** Records follows **

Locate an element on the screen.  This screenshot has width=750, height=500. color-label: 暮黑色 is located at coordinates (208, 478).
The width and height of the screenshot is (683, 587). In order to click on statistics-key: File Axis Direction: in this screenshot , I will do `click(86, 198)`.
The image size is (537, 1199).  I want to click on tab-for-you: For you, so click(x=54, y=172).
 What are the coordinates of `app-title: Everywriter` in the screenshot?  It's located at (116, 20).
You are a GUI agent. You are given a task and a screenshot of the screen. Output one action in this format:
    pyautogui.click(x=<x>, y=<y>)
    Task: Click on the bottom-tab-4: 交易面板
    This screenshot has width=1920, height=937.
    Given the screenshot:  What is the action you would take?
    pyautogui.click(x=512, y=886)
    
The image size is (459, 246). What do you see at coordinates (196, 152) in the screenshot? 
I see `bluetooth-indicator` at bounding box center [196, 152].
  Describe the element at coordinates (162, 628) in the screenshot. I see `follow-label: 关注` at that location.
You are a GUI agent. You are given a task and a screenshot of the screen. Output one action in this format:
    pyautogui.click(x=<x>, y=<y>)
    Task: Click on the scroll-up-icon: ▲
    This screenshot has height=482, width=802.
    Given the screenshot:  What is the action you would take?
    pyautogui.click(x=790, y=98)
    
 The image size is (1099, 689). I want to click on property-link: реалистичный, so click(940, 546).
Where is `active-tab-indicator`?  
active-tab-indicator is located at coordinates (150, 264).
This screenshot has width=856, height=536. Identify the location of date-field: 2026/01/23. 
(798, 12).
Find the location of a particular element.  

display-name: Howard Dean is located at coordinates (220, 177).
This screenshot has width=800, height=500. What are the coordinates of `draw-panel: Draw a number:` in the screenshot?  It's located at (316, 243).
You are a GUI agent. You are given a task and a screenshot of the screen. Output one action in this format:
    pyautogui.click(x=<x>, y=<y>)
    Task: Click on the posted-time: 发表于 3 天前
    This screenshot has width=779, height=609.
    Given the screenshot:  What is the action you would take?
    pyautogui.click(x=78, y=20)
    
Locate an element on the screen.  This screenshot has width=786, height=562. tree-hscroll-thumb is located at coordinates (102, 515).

** End of Records **

* [Exercise details]: Copy the entries above verbatim, from the line with "at (116, 20)." to the line with "Describe the element", both lines included.

* [Result for this task]:
 What are the coordinates of `app-title: Everywriter` in the screenshot?  It's located at (116, 20).
You are a GUI agent. You are given a task and a screenshot of the screen. Output one action in this format:
    pyautogui.click(x=<x>, y=<y>)
    Task: Click on the bottom-tab-4: 交易面板
    This screenshot has width=1920, height=937.
    Given the screenshot:  What is the action you would take?
    pyautogui.click(x=512, y=886)
    
The image size is (459, 246). What do you see at coordinates (196, 152) in the screenshot? 
I see `bluetooth-indicator` at bounding box center [196, 152].
  Describe the element at coordinates (162, 628) in the screenshot. I see `follow-label: 关注` at that location.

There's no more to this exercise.